Tuesday, September 13, 2016

Scary Monsters Under The Bed

So don't look there!

I sometimes hear about archives which scan for and remove malware from the content they ingest. It is true that archives contain malware, but this isn't a good idea:
  • Most content in archives is never accessed by a reader who might be a target for malware, so most of the malware scan effort is wasted. It is true that increasingly these days data mining accesses much of an archive's content, but it does so in ways that are unlikely to activate malware.
  • At ingest time, the archive doesn't know what it is about the content future scholars will be interested in. In particular, they don't know that the scholars aren't studying the history of malware. By modifying the content during ingest they may be destroying its usefulness to future scholars.
  • Scanning and removing malware during ingest doesn't guarantee that the archive contains no malware, just that it doesn't contain any malware known at the time of ingest. If an archive wants to protect readers from malware, it should scan and remove it as the preserved content is being disseminated, creating a safe surrogate for the reader.

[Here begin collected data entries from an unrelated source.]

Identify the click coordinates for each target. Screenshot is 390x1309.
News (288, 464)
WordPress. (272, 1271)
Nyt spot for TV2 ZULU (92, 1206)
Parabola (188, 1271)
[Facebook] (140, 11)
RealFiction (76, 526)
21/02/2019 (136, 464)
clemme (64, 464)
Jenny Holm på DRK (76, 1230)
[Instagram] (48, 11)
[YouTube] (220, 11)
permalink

This will guarantee that the reader sees no malware known at access time, likely to be a much more comprehensive set.
This is essentially the same argument as lies behind the LOCKSS system's approach to format migration, demonstrated more than a decade ago. It is, if necessary, to create temporary access surrogates on demand in the dissemination pipeline, in a less doomed format or shorn of malware as the case may be.

See, for example, the Internet Archive's Malware Museum, which contains access surrogates of malware which has been defanged.